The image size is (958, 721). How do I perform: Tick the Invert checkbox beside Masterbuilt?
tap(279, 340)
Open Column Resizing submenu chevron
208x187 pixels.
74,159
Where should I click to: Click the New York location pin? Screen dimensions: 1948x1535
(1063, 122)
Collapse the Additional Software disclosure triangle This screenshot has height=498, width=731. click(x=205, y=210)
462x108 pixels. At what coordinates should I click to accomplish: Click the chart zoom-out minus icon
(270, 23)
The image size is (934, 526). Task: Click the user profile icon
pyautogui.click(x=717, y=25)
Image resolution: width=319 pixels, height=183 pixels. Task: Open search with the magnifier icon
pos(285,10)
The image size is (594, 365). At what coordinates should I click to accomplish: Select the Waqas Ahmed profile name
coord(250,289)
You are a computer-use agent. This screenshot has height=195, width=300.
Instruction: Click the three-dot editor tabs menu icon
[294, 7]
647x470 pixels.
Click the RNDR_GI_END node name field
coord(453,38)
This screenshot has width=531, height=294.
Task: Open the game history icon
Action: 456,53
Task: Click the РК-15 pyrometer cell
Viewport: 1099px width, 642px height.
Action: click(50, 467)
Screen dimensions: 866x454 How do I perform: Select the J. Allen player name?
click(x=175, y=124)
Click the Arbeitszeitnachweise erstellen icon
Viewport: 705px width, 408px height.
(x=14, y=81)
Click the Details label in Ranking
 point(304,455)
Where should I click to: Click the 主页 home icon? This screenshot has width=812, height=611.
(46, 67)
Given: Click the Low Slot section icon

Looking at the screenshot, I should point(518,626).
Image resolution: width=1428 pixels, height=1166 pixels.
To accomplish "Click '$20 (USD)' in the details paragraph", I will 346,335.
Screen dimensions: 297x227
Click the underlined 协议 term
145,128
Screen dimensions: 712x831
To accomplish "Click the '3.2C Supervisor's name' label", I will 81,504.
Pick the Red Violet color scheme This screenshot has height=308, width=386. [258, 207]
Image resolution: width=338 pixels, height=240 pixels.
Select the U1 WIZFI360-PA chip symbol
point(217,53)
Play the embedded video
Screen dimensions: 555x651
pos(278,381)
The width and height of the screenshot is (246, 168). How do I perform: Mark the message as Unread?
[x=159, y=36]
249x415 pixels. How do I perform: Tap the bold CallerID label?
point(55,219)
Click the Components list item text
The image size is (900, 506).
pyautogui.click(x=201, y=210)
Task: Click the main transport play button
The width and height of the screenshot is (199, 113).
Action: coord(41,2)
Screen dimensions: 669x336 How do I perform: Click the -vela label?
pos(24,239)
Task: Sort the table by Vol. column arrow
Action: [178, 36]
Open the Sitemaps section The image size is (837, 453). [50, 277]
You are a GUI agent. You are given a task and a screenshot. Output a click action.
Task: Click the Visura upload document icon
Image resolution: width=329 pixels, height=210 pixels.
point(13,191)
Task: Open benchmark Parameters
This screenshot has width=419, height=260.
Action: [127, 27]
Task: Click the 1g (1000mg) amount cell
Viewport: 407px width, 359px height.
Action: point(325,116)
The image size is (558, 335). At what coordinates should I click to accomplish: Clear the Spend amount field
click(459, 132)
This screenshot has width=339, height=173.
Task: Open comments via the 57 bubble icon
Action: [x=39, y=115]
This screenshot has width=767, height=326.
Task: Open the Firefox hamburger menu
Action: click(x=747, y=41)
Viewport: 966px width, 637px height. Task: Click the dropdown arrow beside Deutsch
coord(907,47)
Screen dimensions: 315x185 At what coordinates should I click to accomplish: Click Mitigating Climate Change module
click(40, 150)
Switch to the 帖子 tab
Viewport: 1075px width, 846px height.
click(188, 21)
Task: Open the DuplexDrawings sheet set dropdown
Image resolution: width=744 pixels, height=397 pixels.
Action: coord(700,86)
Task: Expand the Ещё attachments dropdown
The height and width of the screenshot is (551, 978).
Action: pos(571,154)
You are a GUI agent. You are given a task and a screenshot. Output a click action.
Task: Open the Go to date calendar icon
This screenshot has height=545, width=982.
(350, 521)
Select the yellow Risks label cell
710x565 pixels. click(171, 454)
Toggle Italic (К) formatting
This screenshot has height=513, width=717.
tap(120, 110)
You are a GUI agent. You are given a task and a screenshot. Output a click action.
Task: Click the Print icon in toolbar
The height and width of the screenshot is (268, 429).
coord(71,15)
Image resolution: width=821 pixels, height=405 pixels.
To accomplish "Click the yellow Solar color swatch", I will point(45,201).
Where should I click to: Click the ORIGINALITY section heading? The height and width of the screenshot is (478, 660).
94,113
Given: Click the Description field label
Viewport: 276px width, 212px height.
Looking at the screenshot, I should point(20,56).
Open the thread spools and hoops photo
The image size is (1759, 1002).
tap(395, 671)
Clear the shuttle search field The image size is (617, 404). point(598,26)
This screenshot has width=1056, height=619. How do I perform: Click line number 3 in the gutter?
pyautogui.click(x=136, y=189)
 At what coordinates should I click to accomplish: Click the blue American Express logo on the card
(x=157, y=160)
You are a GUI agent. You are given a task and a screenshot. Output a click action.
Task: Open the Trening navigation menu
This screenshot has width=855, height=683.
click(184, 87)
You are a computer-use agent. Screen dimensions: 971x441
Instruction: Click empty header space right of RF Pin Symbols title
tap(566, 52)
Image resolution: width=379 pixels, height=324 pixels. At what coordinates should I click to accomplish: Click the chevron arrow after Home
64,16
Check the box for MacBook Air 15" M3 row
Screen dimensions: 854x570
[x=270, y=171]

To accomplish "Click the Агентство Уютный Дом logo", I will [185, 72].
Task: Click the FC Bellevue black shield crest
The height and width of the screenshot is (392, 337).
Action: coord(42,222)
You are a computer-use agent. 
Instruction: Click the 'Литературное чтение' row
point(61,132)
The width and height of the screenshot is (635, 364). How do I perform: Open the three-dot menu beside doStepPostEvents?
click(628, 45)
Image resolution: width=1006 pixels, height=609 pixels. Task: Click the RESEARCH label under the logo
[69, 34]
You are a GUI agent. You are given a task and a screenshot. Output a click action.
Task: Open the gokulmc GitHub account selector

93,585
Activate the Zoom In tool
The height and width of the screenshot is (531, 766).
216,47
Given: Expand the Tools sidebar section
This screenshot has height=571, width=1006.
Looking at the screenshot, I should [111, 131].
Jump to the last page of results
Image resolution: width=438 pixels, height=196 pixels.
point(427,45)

• _EXERCISE GOAL_
One line above contains "You are a computer-use agent. Screen". Output that line and each one after it, word for word, and nothing else.

• _ANSWER SPACE_
You are a computer-use agent. Screen dimensions: 971x441
Instruction: Click empty header space right of RF Pin Symbols title
tap(566, 52)
Image resolution: width=379 pixels, height=324 pixels. At what coordinates should I click to accomplish: Click the chevron arrow after Home
64,16
Check the box for MacBook Air 15" M3 row
Screen dimensions: 854x570
[x=270, y=171]

To accomplish "Click the Агентство Уютный Дом logo", I will [185, 72].
Task: Click the FC Bellevue black shield crest
The height and width of the screenshot is (392, 337).
Action: coord(42,222)
You are a computer-use agent. 
Instruction: Click the 'Литературное чтение' row
point(61,132)
The width and height of the screenshot is (635, 364). How do I perform: Open the three-dot menu beside doStepPostEvents?
click(628, 45)
Image resolution: width=1006 pixels, height=609 pixels. Task: Click the RESEARCH label under the logo
[69, 34]
You are a GUI agent. You are given a task and a screenshot. Output a click action.
Task: Open the gokulmc GitHub account selector

93,585
Activate the Zoom In tool
The height and width of the screenshot is (531, 766).
216,47
Given: Expand the Tools sidebar section
This screenshot has height=571, width=1006.
Looking at the screenshot, I should [111, 131].
Jump to the last page of results
Image resolution: width=438 pixels, height=196 pixels.
point(427,45)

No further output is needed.